:: REQUIREMENTS ::
Please find each row below that contains the word "answer" and copy those rows out in full.

:: DATASET RECORDS ::
################
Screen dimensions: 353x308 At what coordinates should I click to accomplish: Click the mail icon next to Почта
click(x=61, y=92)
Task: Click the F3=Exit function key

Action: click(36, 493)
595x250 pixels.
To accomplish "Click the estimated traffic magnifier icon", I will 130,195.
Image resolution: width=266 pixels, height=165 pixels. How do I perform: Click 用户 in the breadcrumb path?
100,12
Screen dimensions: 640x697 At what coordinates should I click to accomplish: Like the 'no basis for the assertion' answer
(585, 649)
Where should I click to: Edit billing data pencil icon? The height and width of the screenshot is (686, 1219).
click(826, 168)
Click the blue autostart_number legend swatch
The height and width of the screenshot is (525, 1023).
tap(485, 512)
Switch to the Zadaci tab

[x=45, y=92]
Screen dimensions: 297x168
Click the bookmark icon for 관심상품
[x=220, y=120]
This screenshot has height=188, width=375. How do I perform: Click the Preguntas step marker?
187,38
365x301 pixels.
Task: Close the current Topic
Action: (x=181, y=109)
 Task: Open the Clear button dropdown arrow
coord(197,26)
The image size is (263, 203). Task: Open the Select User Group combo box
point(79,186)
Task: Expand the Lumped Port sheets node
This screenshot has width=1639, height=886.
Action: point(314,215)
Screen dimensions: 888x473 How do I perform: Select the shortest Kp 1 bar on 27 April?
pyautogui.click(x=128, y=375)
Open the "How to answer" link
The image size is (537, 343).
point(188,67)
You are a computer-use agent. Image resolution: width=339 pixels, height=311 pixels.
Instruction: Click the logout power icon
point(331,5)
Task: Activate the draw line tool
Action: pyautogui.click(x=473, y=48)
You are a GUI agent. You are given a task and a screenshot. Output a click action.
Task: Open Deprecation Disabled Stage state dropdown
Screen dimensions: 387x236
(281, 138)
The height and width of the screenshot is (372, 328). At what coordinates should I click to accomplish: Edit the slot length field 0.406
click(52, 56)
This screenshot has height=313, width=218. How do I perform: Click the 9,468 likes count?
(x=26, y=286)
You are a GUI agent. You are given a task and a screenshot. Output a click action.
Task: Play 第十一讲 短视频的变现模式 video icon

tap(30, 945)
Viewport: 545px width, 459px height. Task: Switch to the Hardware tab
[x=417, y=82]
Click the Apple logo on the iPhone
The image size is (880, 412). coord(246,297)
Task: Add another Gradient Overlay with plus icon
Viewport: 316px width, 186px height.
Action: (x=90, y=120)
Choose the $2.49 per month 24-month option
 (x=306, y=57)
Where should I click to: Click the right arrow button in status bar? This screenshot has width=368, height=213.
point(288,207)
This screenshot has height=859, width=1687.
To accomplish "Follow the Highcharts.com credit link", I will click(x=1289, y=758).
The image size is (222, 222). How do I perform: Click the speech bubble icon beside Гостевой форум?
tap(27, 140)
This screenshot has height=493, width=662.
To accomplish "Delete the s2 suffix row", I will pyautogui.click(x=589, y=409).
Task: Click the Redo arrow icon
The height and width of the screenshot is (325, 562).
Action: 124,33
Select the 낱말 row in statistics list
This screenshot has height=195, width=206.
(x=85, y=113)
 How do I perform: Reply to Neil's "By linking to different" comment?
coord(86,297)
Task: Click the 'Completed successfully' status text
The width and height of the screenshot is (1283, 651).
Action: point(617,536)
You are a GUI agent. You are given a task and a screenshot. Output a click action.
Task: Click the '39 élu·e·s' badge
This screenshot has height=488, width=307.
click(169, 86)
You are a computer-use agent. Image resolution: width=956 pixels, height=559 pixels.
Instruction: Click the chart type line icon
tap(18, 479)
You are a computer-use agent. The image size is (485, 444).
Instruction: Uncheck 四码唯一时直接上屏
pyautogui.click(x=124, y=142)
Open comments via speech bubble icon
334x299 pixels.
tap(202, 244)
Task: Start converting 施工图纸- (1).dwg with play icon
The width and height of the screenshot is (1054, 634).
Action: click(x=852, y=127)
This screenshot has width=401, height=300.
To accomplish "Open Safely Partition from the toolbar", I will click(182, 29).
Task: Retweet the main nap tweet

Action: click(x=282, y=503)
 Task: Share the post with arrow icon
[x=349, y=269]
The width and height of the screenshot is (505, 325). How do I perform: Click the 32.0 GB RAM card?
################
:: WRITTEN SOLUTION ::
Screen dimensions: 640x697 At what coordinates should I click to accomplish: Like the 'no basis for the assertion' answer
Open the "How to answer" link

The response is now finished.